Questo libro è colmo di spunti di riflessione e ci porta a considerare la mentalità di noi europei (o in generale occidentali) nei confronti di tutti gli immigrati e di una generale abitudine nell'incoraggiare disuguaglianze di qualunque tipo, sotto varie forme. Per non parlare degli stereotipi che abbiamo su paesi che non conosciamo affatto e delle banalità di cui ci riempiamo la bocca.

Se proprio devo trovare difetti, un piccolo calo nel finale, forse un po' veloce e scontato ma che non va a minare la bellezza di un libro che senza ombra di dubbio regalerò.

“La soluzione più semplice al problema della razza in America? L’amore romantico.

Non l’amicizia. Non quel tipo di amore sicuro e vuoto il cui obiettivo è che entrambe le persone siano a loro agio.
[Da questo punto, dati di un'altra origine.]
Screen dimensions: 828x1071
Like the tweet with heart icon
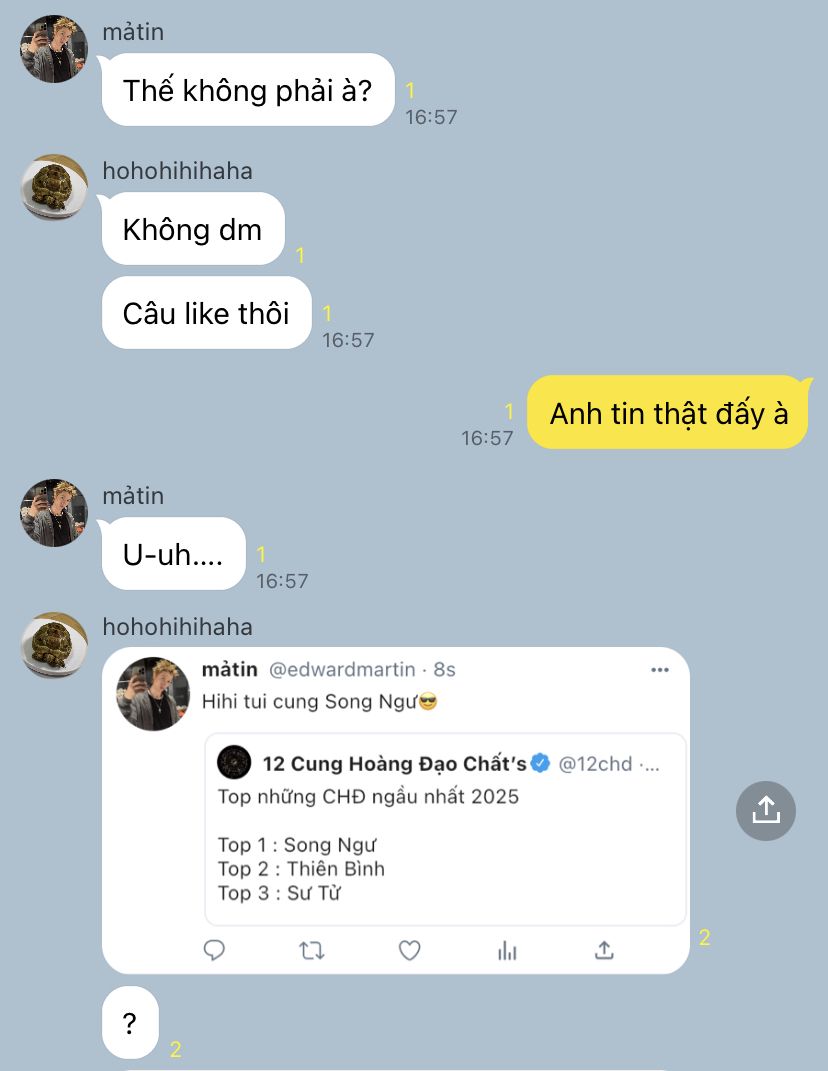tap(409, 950)
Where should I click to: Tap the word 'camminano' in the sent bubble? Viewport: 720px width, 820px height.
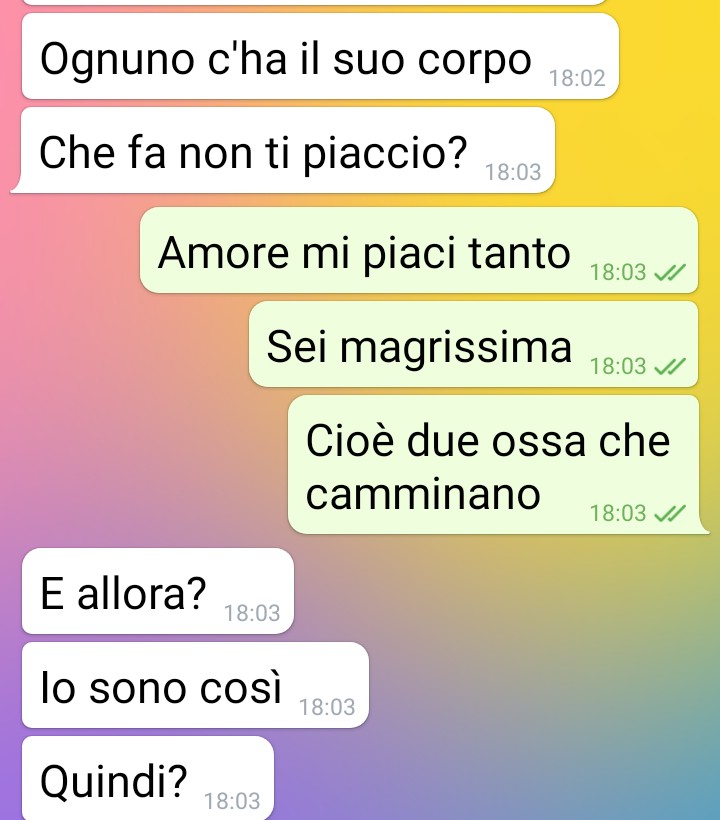pos(422,494)
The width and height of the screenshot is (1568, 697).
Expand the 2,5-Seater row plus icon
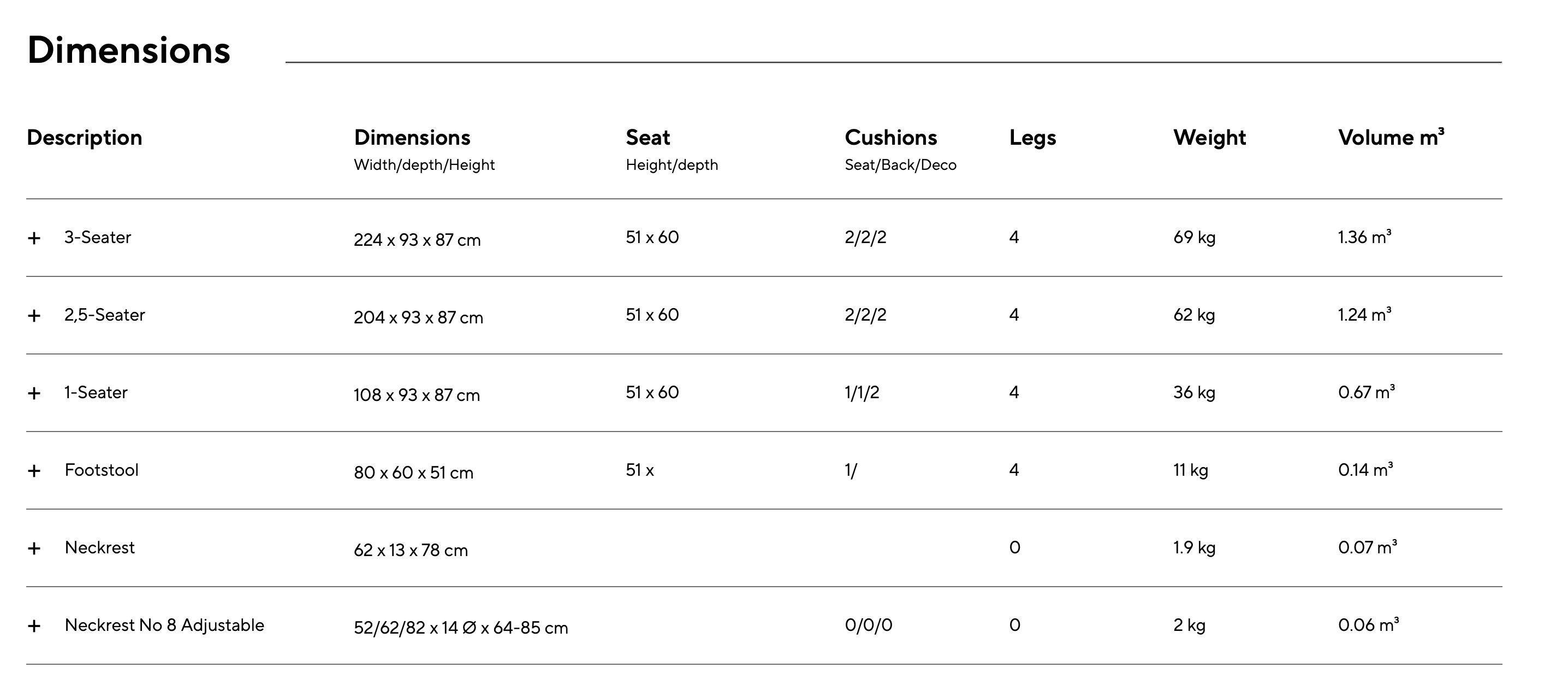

Ma piuttosto il vero amore romantico e profondo, quel tipo di amore che ti piega e ti contorce e ti fa respirare con le narici della persona amata. E siccome l’amore romantico e profondo è cosí raro, e siccome la società americana è fatta in modo da renderlo ancora più raro tra neri americani e bianchi americani, il problema della razza in America non si risolverà mai.”